■ WHAT THE TASK REQUIRES
Your answer is the lines from the one that has "serrurerie (222, 2485)" through the last line of the records below, retyped exactly and alone.

Collected data entries

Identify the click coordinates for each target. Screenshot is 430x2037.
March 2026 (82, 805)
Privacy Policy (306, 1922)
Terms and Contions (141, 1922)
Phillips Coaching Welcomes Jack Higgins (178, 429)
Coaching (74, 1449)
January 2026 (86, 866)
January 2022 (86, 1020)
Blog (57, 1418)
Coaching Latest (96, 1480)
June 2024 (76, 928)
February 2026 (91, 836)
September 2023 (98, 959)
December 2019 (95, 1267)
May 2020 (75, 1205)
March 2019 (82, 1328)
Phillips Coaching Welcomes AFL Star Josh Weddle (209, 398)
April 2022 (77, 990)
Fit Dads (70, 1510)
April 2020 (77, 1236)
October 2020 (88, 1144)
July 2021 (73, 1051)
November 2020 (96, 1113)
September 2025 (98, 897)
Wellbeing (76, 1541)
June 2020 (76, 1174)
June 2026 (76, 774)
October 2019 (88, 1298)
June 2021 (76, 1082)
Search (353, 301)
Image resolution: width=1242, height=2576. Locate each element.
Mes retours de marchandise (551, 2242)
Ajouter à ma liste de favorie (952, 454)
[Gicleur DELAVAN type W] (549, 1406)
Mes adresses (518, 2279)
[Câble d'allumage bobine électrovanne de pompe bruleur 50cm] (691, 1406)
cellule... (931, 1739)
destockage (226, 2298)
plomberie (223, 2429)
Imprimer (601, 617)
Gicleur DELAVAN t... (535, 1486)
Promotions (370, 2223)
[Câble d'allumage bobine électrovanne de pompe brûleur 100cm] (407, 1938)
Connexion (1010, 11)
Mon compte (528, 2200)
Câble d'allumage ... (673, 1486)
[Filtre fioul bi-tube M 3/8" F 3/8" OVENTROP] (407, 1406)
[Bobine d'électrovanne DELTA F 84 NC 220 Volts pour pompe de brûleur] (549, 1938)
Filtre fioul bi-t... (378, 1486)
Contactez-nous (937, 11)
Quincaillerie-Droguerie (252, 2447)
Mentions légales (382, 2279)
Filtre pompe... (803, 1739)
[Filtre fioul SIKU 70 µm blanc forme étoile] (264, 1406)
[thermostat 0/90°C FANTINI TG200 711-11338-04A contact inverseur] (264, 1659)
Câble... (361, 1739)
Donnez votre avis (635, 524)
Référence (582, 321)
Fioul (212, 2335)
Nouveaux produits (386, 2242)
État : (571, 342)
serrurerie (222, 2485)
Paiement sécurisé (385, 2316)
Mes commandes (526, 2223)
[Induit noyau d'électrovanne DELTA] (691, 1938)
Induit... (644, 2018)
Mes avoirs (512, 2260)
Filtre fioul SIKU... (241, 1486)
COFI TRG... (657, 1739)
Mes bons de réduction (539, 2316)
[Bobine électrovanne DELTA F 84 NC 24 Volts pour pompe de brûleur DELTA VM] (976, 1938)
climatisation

■ REPLY
serrurerie (222, 2485)
Paiement sécurisé (385, 2316)
Mes commandes (526, 2223)
[Induit noyau d'électrovanne DELTA] (691, 1938)
Induit... (644, 2018)
Mes avoirs (512, 2260)
Filtre fioul SIKU... (241, 1486)
COFI TRG... (657, 1739)
Mes bons de réduction (539, 2316)
[Bobine électrovanne DELTA F 84 NC 24 Volts pour pompe de brûleur DELTA VM] (976, 1938)
climatisation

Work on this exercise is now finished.